(Rows for locating described items)
□ □ □ □ □
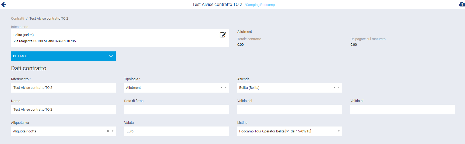Click the Nome input field
The image size is (465, 144).
pyautogui.click(x=63, y=110)
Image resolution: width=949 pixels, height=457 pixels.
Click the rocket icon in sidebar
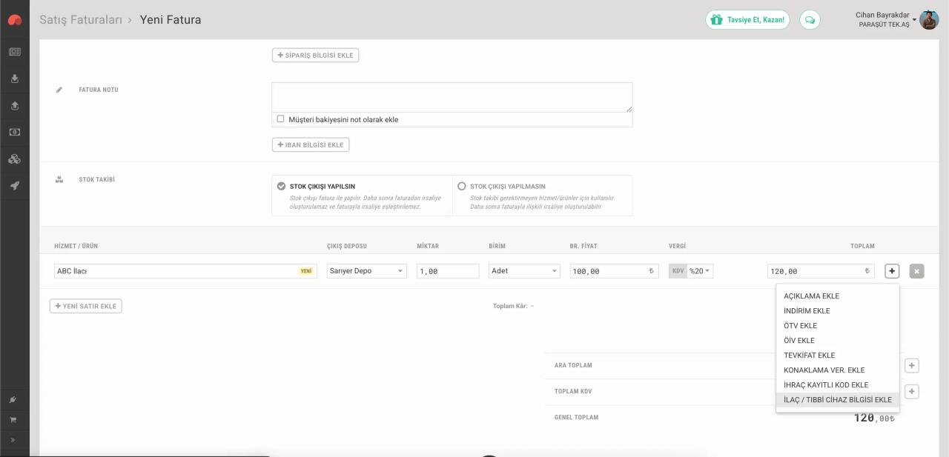pyautogui.click(x=15, y=186)
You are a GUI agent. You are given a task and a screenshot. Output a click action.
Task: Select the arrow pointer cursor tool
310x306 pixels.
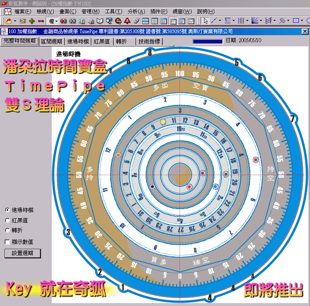click(205, 21)
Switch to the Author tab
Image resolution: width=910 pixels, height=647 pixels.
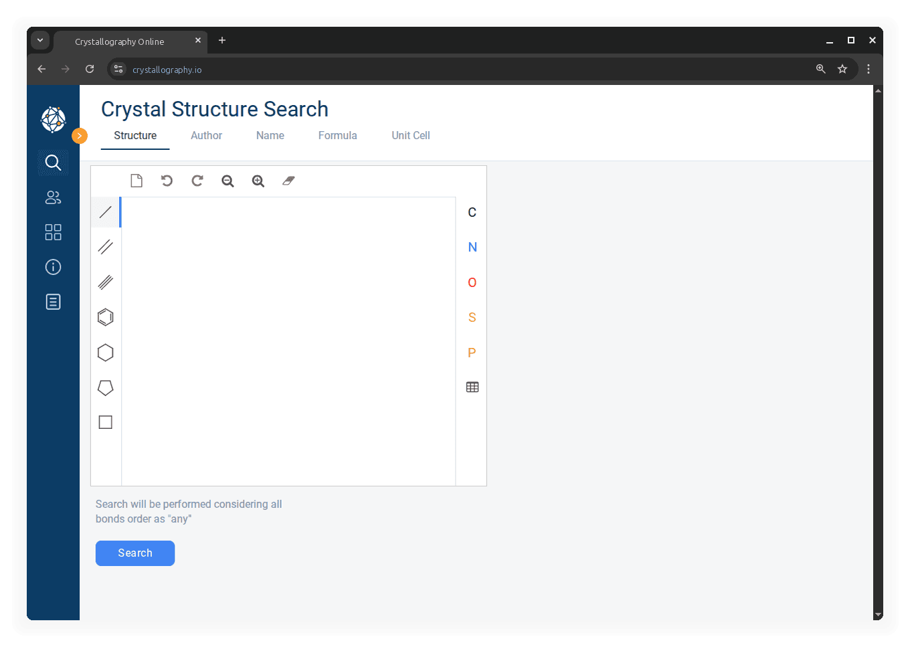(x=206, y=135)
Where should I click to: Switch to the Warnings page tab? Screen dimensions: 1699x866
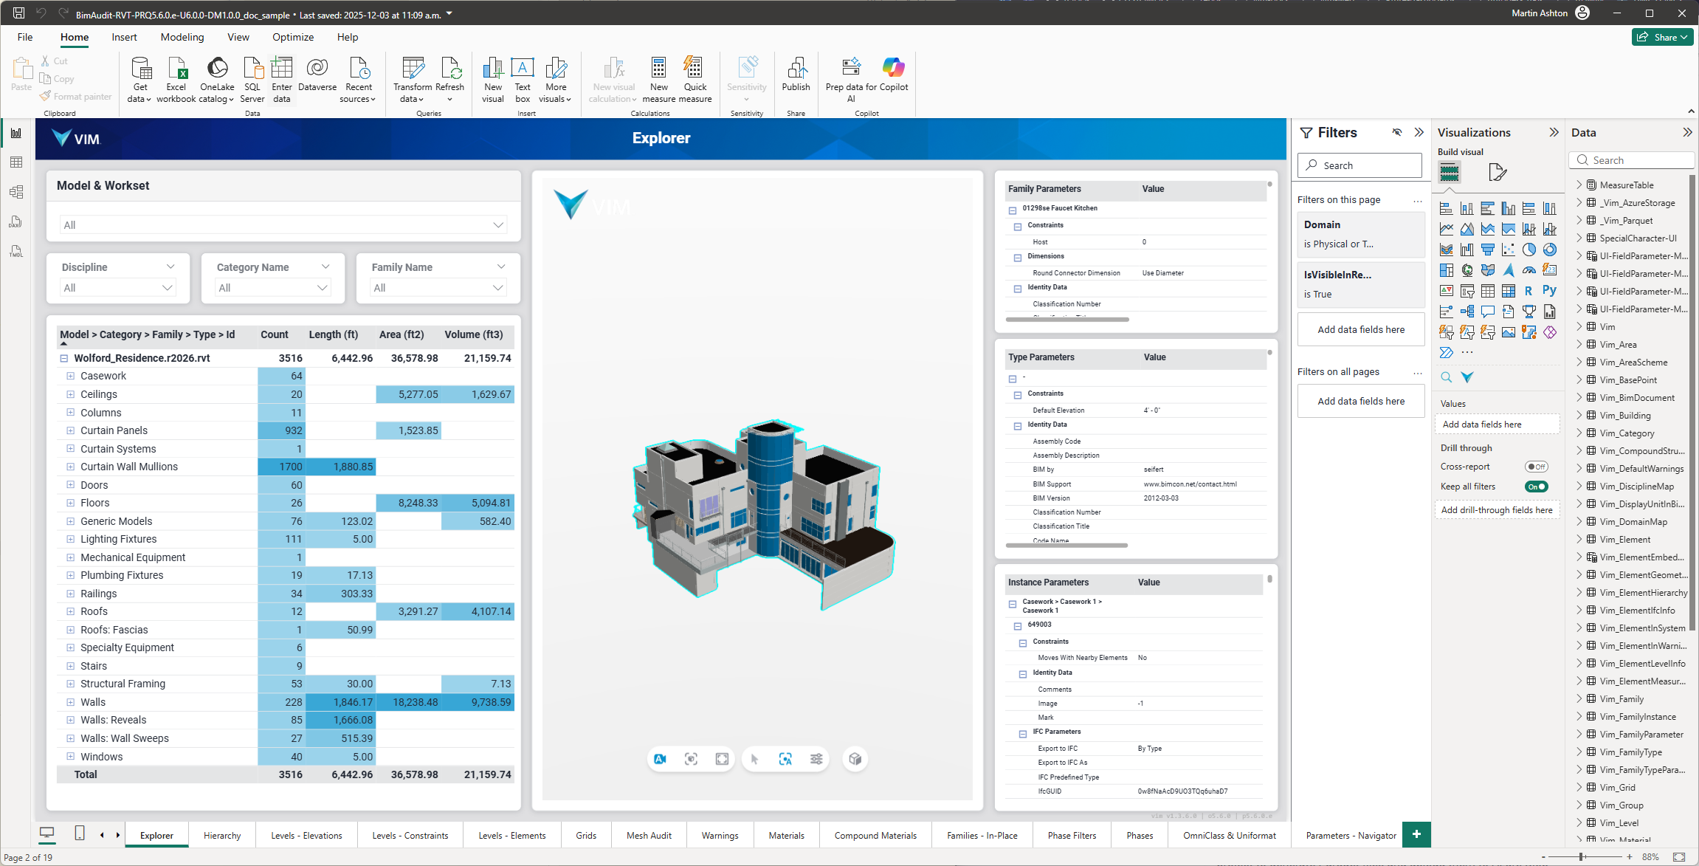tap(720, 836)
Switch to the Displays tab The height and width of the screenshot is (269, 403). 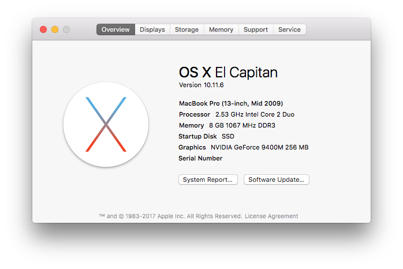click(x=152, y=29)
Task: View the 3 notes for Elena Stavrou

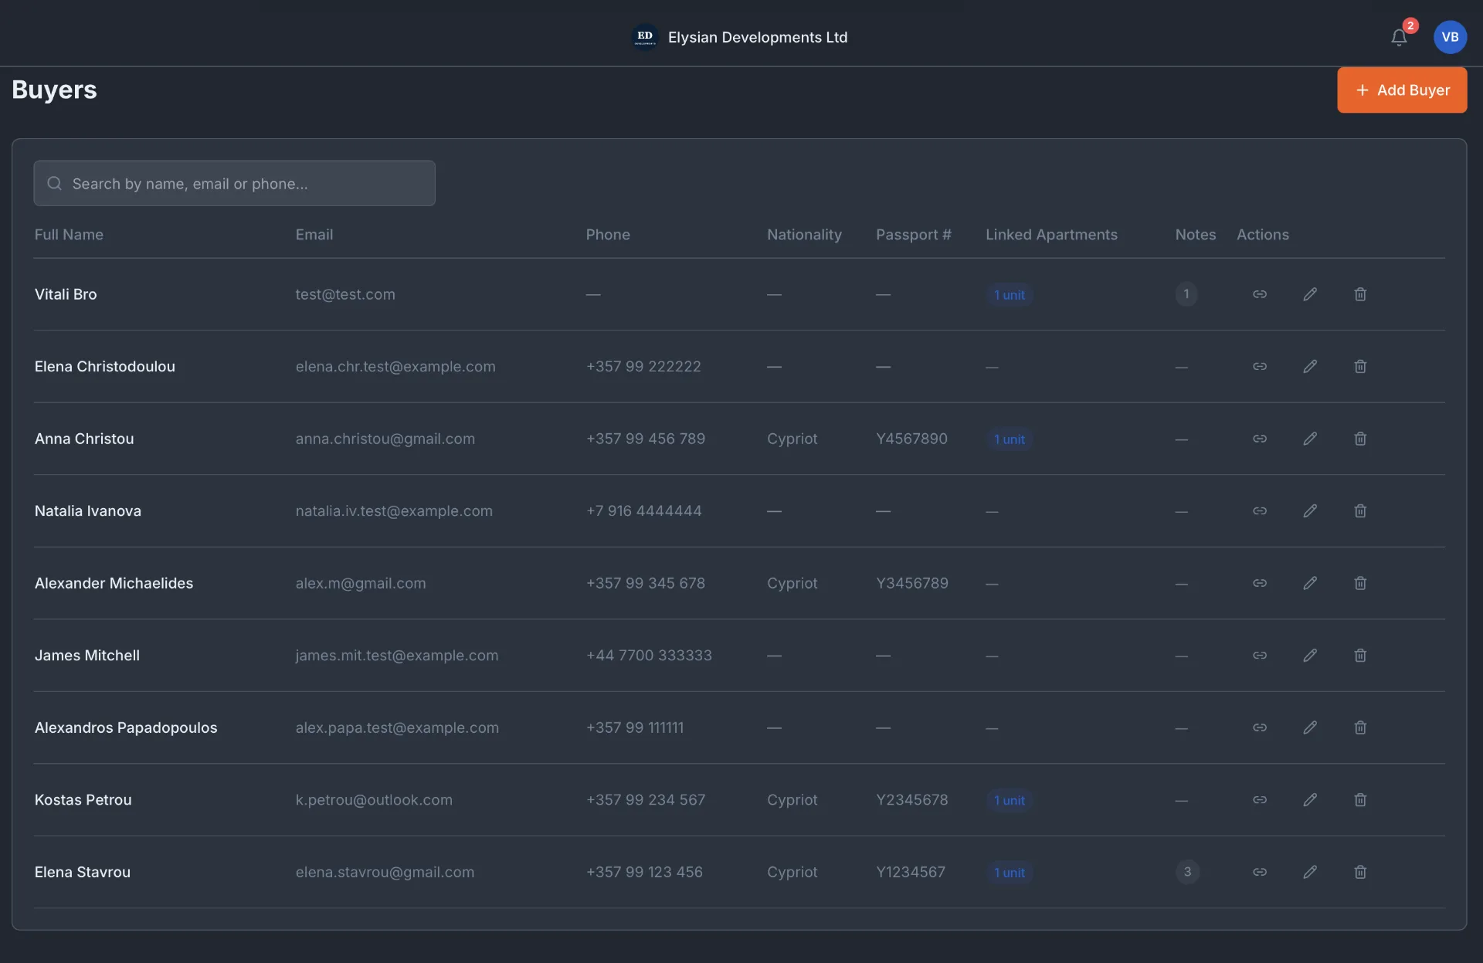Action: click(x=1187, y=872)
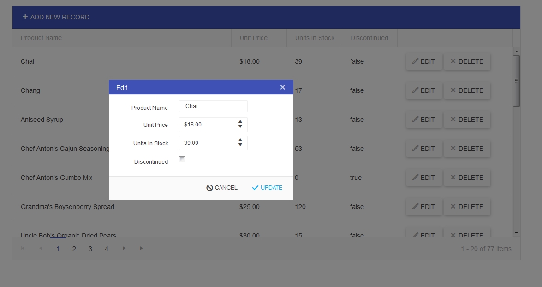This screenshot has width=542, height=287.
Task: Delete the Chang product row
Action: click(467, 90)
□ □ □ □ □
» **Requirement**: Please copy the rows from the start through the line containing "pyautogui.click(x=15, y=186)", swapping "rocket icon" for "launch icon" and changing nothing else. Leave the pictures out.

» **Task output**:
Click the Nome input field
The image size is (465, 144).
pyautogui.click(x=63, y=110)
Image resolution: width=949 pixels, height=457 pixels.
Click the launch icon in sidebar
pyautogui.click(x=15, y=186)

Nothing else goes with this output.